More former Department of Justice officials are voicing concern over the potential life sentence facing Sholom Rubashkin, the kosher slaughterhouse manager in Iowa whose sentencing on federal bank fraud and money laundering charges is set for this week.
On April 21, former attorneys general Nicholas Katzenbach and Edwin Meese III submitted a letter to Chief Judge Linda Reade of the U.S. District Court for the Northern District of Iowa that expressed concern about the guideline sentence proposed in the Rubashkin case. Former Deputy Attorney General Larry Thompson, who is now general counsel at PepsiCo Inc., and eight former U.S. attorneys also signed the letter. Click here for a copy.
Nathan Lewin, a lawyer for Rubashkin, said today that several more former DOJ officials—including former attorneys general William Barr, Janet Reno and Richard Thornburgh—have signed the letter submitted to Reade. Former Deputy Attorney General Jamie Gorelick and former Solicitor General Seth Waxman are also signatories, said Lewin of Washington's Lewin & Lewin. Gorelick and Waxman are partners in the Washington office of Wilmer Cutler Pickering Hale and Dorr. Thornburgh is of counsel in the Washington office of K&L Gates, and Barr serves on the Time Warner board of directors.
Rubashkin was convicted in November on 86 financial crime and related counts for his role in a scheme to defraud a bank that provided a $35 million line of credit to the Rubashkin family-owned Agriprocessors Inc., a kosher slaughterhouse in Postville, Iowa. At trial, Rubashkin, 51, admitted making mistakes regarding the loan; he denied any criminal wrongdoing.
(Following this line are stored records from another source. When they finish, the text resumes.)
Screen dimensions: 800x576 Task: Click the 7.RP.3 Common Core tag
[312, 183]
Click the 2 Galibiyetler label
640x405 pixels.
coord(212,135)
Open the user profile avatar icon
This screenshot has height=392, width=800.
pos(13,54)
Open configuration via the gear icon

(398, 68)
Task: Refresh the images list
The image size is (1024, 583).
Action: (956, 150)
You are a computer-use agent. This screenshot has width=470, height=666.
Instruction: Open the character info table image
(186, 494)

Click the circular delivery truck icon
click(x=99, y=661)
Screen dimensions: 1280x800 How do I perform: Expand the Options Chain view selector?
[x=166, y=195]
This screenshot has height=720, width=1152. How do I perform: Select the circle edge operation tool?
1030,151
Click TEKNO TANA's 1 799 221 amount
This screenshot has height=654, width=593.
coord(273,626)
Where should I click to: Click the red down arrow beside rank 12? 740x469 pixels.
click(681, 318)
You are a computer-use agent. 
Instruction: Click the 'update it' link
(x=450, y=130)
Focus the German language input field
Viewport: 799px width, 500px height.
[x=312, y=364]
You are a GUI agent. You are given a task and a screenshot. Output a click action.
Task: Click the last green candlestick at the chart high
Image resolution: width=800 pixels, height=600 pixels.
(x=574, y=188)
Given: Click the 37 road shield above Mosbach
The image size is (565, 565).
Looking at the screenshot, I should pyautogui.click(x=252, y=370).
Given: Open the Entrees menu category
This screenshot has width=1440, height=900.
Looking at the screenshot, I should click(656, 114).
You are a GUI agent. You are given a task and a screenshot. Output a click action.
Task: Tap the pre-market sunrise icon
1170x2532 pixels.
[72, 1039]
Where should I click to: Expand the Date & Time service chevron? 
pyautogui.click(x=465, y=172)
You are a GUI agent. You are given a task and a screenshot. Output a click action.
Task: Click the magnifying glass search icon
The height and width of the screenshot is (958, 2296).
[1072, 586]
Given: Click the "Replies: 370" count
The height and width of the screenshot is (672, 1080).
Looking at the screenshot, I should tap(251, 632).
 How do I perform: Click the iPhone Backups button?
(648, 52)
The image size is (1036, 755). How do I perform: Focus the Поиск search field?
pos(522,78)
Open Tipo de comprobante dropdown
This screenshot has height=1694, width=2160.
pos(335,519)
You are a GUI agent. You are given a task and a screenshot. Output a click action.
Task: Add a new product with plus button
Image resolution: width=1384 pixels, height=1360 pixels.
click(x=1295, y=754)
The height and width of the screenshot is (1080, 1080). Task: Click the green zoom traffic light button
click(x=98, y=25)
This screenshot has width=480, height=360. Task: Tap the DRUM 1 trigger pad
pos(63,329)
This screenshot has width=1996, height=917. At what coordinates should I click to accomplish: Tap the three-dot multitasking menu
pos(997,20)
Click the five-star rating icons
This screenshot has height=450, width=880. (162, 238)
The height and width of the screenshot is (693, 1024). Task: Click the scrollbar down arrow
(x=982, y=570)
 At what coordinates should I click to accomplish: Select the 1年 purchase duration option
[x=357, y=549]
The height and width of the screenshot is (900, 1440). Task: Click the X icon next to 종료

He has been jailed pending sentencing.
The lead prosecutor, Assistant U.S. Attorney Peter Deegan Jr., who called Rubashkin's fraud "extraordinary," noted in the government’s sentencing memo that Rubashkin faces a potential life sentence. Rubashkin’s lawyers argue that the guideline should not be followed. The attorneys say a six-year prison term, at most, is just punishment. A two-day sentencing hearing is set to begin April 28 in Reade’s courtroom.
The court has received more than a thousand letters and e-mails that support leniency for Rubashkin. The former DOJ officials said in their letter that they have read the government and defense sentencing memos but have not made an “independent effort to investigate the accuracy of the factual statements” in the court papers.
“The potential absurdity of the sentencing guidelines are on full display in this case because, at least according to the government’s proposed calculations, the advisory sentencing guidelines here recommend a life sentence for Mr. Rubashkin,” the former DOJ officials said in the letter. The letter writers said they “cannot fathom how truly sound and sensible sentencing rules could call for a life sentence—or anything close to it—for Mr. Rubashkin,” a first-time non-violent offender.
The former DOJ officials said the government’s sentencing position is “especially disconcerting” since district and appellate courts have repeatedly imposed and approved below-guideline sentences in high-dollar-loss white collar cases. “[W]e respectfully urge the Court to note and consider the peculiarity and potentially severe injustice of the applicable sentencing guidelines and of the Government’s extreme sentencing position in this case,” the letter said.